Required action.
Return the lines below in which the string "разработчика" occurs.

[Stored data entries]

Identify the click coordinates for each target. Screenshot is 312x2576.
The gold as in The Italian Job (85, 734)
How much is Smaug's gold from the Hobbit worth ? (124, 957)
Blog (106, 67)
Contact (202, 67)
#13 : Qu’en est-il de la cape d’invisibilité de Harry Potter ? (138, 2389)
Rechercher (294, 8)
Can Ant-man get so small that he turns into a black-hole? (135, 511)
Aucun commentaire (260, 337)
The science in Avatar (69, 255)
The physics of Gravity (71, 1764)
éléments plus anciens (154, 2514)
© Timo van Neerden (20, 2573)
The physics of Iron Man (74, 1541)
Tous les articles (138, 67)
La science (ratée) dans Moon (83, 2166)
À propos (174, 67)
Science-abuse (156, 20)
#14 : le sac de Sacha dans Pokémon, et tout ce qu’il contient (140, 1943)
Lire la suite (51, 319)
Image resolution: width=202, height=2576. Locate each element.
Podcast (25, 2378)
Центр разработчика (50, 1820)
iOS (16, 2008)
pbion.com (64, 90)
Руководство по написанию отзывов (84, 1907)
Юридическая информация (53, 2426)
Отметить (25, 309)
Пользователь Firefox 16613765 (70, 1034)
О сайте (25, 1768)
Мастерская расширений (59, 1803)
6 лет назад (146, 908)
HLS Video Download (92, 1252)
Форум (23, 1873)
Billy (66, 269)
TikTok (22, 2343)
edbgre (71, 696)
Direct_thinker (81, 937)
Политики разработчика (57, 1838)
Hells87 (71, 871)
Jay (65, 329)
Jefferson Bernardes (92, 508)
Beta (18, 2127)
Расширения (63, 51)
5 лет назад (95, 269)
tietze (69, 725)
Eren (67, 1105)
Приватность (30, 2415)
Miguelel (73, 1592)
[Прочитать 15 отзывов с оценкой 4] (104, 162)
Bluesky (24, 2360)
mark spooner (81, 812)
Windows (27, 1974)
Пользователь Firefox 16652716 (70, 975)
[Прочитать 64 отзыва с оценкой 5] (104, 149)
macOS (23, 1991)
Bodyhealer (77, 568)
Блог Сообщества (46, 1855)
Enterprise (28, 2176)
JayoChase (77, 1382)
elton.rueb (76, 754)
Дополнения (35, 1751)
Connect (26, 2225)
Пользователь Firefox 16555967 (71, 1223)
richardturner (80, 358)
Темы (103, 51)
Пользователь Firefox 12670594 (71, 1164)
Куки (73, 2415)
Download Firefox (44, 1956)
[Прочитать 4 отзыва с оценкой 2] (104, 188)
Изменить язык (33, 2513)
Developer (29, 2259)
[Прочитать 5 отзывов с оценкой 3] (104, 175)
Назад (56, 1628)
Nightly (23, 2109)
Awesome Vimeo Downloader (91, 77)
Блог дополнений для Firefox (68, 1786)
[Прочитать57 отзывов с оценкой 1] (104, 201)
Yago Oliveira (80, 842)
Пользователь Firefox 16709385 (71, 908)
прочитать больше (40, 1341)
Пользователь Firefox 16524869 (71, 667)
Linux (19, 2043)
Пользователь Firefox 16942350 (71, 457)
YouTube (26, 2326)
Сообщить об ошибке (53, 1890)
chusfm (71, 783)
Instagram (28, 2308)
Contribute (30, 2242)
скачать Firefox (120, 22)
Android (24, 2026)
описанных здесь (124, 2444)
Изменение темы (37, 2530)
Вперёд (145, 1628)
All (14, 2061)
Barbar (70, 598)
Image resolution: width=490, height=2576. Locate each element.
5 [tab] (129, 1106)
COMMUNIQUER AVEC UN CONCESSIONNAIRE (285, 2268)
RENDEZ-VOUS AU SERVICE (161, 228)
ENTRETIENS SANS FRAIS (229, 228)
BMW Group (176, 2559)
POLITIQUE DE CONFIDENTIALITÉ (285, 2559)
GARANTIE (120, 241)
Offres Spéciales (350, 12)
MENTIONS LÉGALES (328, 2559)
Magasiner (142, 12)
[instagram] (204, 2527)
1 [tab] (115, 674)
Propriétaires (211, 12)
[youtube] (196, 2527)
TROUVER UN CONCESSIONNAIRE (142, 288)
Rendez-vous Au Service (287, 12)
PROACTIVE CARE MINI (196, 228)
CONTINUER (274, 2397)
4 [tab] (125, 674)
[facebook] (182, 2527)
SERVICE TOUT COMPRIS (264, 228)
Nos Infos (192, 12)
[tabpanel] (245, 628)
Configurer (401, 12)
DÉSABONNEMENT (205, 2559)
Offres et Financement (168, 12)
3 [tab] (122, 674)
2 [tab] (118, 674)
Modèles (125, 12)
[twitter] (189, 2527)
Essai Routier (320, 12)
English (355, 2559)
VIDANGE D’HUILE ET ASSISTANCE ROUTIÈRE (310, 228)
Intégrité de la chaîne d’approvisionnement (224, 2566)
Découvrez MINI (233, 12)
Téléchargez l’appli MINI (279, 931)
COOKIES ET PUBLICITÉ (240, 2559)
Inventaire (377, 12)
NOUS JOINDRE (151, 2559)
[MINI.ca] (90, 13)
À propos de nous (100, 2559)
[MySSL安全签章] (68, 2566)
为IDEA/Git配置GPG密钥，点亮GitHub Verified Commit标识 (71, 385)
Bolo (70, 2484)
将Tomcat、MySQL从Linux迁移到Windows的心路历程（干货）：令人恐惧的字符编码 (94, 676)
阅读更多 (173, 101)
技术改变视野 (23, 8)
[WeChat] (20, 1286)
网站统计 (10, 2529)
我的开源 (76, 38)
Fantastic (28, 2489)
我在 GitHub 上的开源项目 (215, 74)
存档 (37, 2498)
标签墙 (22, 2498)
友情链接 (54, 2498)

Written answer.
Центр разработчика (50, 1820)
Политики разработчика (57, 1838)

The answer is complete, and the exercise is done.